Last weekend, we finally checked out the annual Garlic Festival, organized by The Sharing Farm in Richmond. The volunteer group grows fruits and vegetables that are donated to the Richmond Food Bank and other charities.
The Garlic Festival is held on the farm at Terra Nova Park (near Westminster Hwy & No. 1 Rd.) but part of the road leading up to it is closed for the event. We parked at a nearby elementary school, then walked there. A shuttle is also provided from the city’s works yard on Lynas Lane.
While the festival celebrates the odoriferous plant with sales of “artisan” garlic, cooking demonstrations by local restaurant chefs, and tips on how to grow garlic, I found it be a great showcase for local farming and products.
There were booths for the city’s recycling program, locally made honey and lactose-free cheese, as well as kids’ art activities. These guys were giving away smoothie samples, made from a bike-powered blender!
Vancouver’s Earnest Ice Cream churned out garlic ice cream ($3) for the occasion. You could definitely taste the garlic right away. The first savoury punch was weird, and then mellowed out with each subsequent try. I really liked it, but couldn’t eat a whole scoop since it was quite rich.
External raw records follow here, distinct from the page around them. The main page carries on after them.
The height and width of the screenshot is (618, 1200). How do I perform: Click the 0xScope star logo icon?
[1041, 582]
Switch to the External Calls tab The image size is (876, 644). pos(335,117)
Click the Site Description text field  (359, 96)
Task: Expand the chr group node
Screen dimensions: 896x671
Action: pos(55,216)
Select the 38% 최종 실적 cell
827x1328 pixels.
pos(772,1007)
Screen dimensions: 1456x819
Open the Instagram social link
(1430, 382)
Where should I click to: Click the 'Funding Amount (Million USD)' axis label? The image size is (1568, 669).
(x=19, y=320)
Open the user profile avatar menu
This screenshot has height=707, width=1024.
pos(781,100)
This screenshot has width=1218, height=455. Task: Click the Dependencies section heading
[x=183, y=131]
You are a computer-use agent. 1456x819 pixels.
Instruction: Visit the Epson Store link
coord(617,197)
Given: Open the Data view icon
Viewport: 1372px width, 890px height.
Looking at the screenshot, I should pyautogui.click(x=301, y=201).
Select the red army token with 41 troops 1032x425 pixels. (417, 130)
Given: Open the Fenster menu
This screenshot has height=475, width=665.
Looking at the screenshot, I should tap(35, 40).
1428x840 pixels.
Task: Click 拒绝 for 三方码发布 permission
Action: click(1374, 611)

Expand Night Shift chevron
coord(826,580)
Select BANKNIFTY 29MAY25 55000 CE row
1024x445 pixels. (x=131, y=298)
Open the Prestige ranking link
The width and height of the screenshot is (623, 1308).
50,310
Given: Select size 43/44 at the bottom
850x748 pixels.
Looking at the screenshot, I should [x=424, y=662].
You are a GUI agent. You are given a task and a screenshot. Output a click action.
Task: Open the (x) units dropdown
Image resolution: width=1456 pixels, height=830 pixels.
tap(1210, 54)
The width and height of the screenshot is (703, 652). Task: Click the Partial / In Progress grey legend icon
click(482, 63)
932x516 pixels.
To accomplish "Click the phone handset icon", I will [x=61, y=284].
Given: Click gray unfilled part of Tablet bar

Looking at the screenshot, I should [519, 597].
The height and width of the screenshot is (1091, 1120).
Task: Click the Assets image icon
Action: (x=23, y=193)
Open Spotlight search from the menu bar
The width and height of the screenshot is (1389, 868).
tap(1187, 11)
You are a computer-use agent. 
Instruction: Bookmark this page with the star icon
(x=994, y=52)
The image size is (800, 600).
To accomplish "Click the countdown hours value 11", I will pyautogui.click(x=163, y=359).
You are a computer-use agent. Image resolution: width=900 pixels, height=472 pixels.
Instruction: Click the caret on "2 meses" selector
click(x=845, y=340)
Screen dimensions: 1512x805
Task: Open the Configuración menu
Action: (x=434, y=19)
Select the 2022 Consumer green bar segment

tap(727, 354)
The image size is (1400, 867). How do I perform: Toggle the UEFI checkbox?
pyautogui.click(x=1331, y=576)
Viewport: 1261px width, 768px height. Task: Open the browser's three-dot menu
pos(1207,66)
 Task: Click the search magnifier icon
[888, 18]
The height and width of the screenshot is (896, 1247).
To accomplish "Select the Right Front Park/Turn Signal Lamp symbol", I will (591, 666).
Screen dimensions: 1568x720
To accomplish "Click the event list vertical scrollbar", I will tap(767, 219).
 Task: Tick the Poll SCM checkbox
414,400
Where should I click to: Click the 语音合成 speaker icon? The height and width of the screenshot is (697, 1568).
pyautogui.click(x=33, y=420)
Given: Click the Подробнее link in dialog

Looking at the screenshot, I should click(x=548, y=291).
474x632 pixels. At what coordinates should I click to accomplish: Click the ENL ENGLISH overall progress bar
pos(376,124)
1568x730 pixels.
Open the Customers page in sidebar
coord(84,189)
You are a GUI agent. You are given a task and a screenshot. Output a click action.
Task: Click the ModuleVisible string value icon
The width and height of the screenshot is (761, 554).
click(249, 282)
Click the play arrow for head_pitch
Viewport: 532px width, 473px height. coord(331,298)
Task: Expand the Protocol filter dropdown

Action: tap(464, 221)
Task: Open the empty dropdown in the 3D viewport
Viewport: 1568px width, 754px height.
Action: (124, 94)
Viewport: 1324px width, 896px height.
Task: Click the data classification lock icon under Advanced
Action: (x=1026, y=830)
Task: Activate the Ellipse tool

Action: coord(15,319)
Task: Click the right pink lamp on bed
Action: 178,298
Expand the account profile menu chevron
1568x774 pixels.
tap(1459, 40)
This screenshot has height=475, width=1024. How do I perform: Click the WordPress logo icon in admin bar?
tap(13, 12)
Earnest Ice Cream also provided a salted caramel flavour, which was delicious and much less weird than the garlic choice. But you had to fight The Dictator for any more than one or two bites since he hogged the whole thing. I don’t know if I should be mad he wouldn’t share more, or happy that he has such good taste.
The Sharing Farm fired up its outdoor oven so that Steveston Pizza could cook up some simple garlic and fresh herb slices.
We didn’t plan to eat lunch at the festival, but were lured by some (new to us) food trucks like Fliptop which serves fantastic Filipino fare.
We couldn’t resist splitting a plate of Varinicey Pakoras (regular size $8.50). First of all, how can you not support a business called “Very Nice-ee.” Secondly, what a great idea. Pakoras are all vegetables, gluten-free and so yummy. Varinicey makes them with onions, ginger, carrots, kale, yams, and swiss chard, with a light batter of chickpea flour and spices, and deep-frying them just so.
Normally served with a mango chutney and raita (yogurt and cucumber dip), we got some puckery, slightly spicy, pickled garlic as a side as well, in honour of the garlic festival. Those were so good I would buy a jar if available.
The Garlic Festival is a fun and not at all stinky event for a lovely weekend outing. Watch for it next year.